**WHAT YOU WILL DO:**
[1] In the forum thread mourning the dog Cassie, what does her owner say was wrong with her on the day she was put down?
[2] Extend the forum thread mourning the dog Cassie, picking up right after its final line.

# Goodbye my girl 🥺



## Justaffagirl (Jan 28, 2021)

Cassie you were the best herd dog I have had and you were more than my herd dog you were my best friend you lived your life to the fullest have a fun time running with your momma in doggie heaven ❤ You will be missed Cassie 














This was the day we put her down she was breathing hard and she wouldn’t eat and she couldn’t even stand up


----------



## Justaffagirl (Jan 28, 2021)

This thread was hard for me to make but I think she should be presented somewhere


----------



## Kstar (Jun 14, 2020)

I'm sorry to hear that you lost your best friend  it's always a difficult time.


----------



## Rodeo's Bud (Apr 10, 2020)

So very sorry to hear this. 

I am sure you have lots of good memories that will stick with you forever.


----------



## mzgarden (Mar 16, 2012)

Heart pain is the hardest pain. I'm sorry.


----------



## aart (Oct 20, 2012)

Condolences....

We know from the minute we let them into our hearts, that one day they will break them.
The joy we gain by loving them will, in time, once again outweigh the sadness they can bring to our lives.


----------



## Justaffagirl (Jan 28, 2021)

Thank you everybody she was one of my greatest dogs


----------



## newfieannie (Dec 24, 2006)

it's so sad to have to do it but better than letting them suffer. my son had to put down 2 of his last month. he's still lost ~Georgia


----------



## Danaus29 (Sep 12, 2005)

It hurts to lose a companion like that. You have my sympathy.


----------



## MAWL (Feb 2, 2021)

I am so sorry for your loss. Run free Cassie! You are whole again. There is no finer animal on the face of this earth than a German Shepherd.


----------



## Justaffagirl (Jan 28, 2021)

Thank you everybody


----------



## muleskinner2 (Oct 7, 2007)

**DATA EXTRACT:**
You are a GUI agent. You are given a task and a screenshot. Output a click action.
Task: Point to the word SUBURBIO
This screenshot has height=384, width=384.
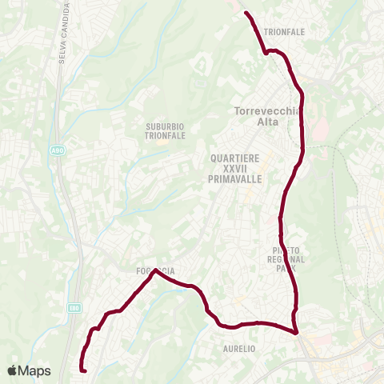pos(165,126)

**ANSWERS FOR THE EXERCISE:**
[1] She was breathing hard, wouldn't eat, and couldn't even stand up.

[2]
Sorry for your loss. Were you thinking about replacing her, any time soon? A friend of mine just had a litter Blue and Red Heelers.


----------



## todd_xxxx (Apr 19, 2018)

So sorry you lost your friend.


----------



## Justaffagirl (Jan 28, 2021)

So I have great news! Cassie had 2 litters of pups in her life and I actually just found one of her puppies he looks more like his daddy but still I have something of Cassie!


----------



## Justaffagirl (Jan 28, 2021)

The owner couldn’t take care of him anymore so he contacted me from when he asked my dad to buy him and that was 3 years ago and we were surprised he contacted us


----------



## Robert91 (Apr 24, 2021)

Justaffagirl said:


> Cassie you were the best herd dog I have had and you were more than my herd dog you were my best friend you lived your life to the fullest have a fun time running with your momma in doggie heaven ❤ You will be missed Cassie
> View attachment 95566
> View attachment 95567
> This was the day we put her down she was breathing hard and she wouldn’t eat and she couldn’t even stand up
> ...


I'm so sorry to hear about your loss. Its really a hard time.


----------



## Justaffagirl (Jan 28, 2021)

Robert91 said:


> I'm so sorry to hear about your loss. Its really a hard time.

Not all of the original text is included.